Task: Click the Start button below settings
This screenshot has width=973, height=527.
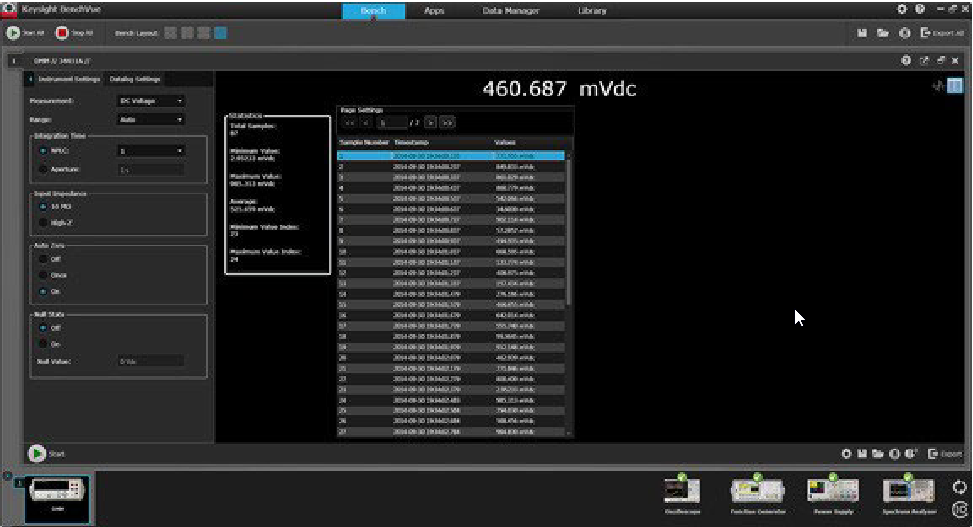Action: (38, 453)
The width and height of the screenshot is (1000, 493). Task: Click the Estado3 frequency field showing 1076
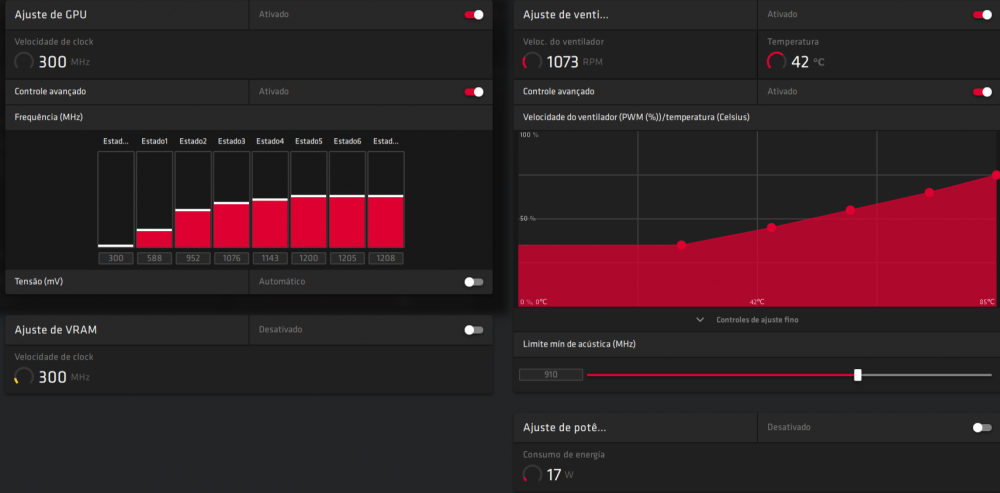coord(232,258)
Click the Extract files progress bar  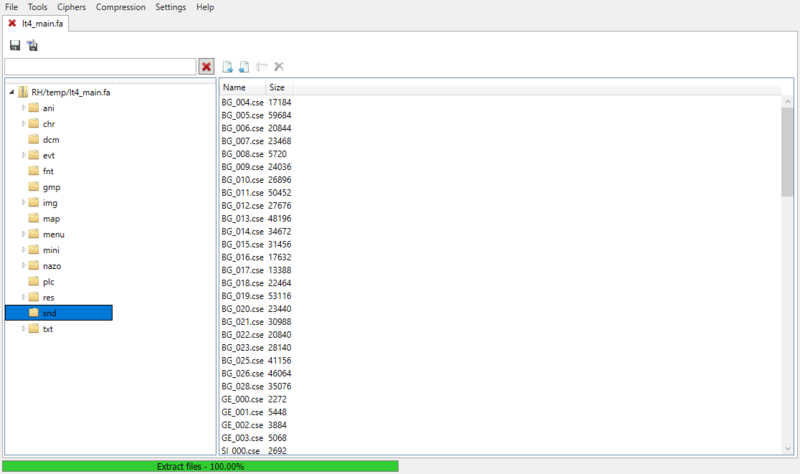coord(200,466)
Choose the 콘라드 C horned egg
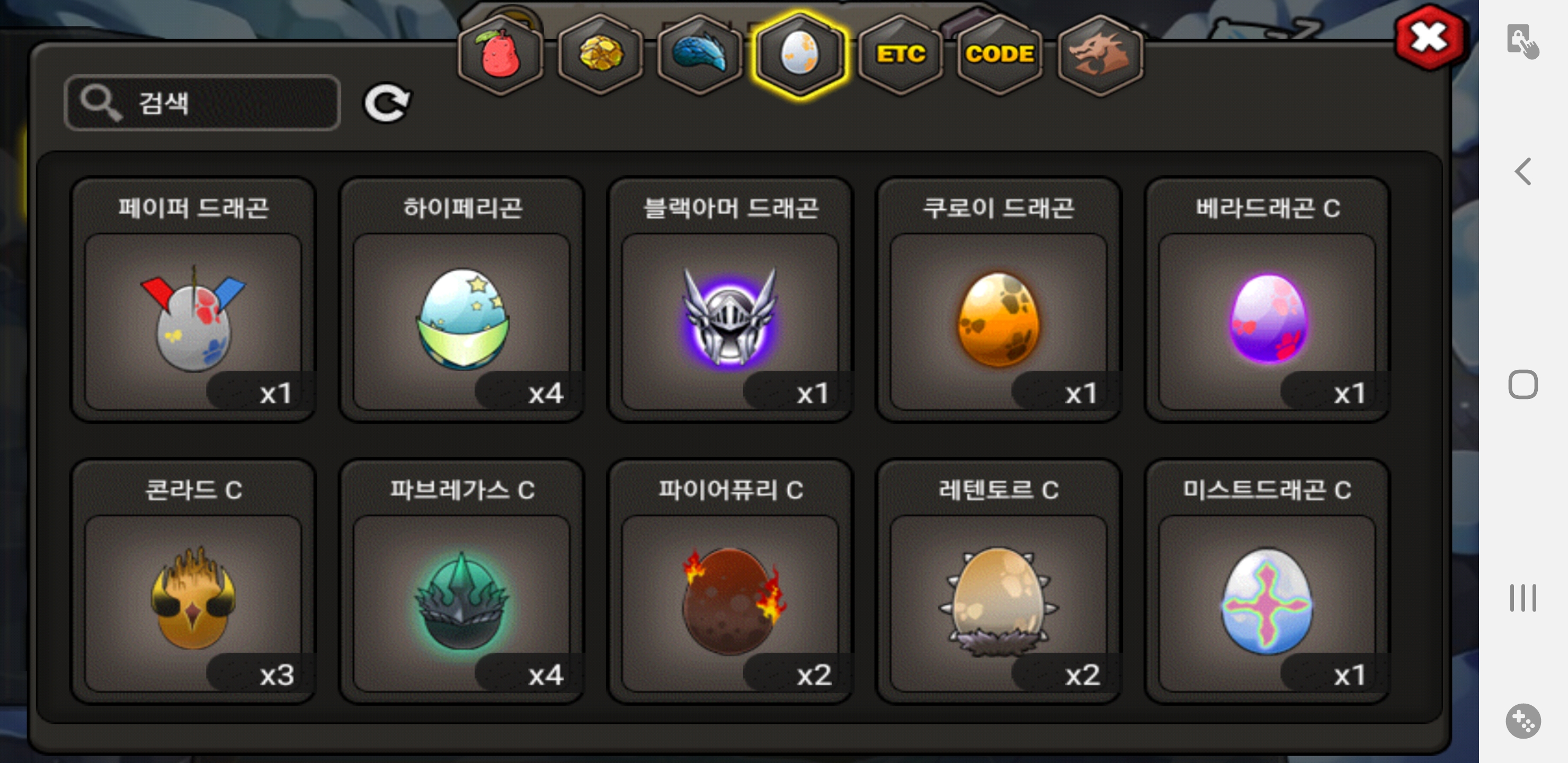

= = = =

Written instruction: Pull out each line of the records that contains the word "width", and list those lines in their original order.

Result below:
This screenshot has width=973, height=527.
The width and height of the screenshot is (1000, 493). Task: Click the Estado3 frequency field showing 1076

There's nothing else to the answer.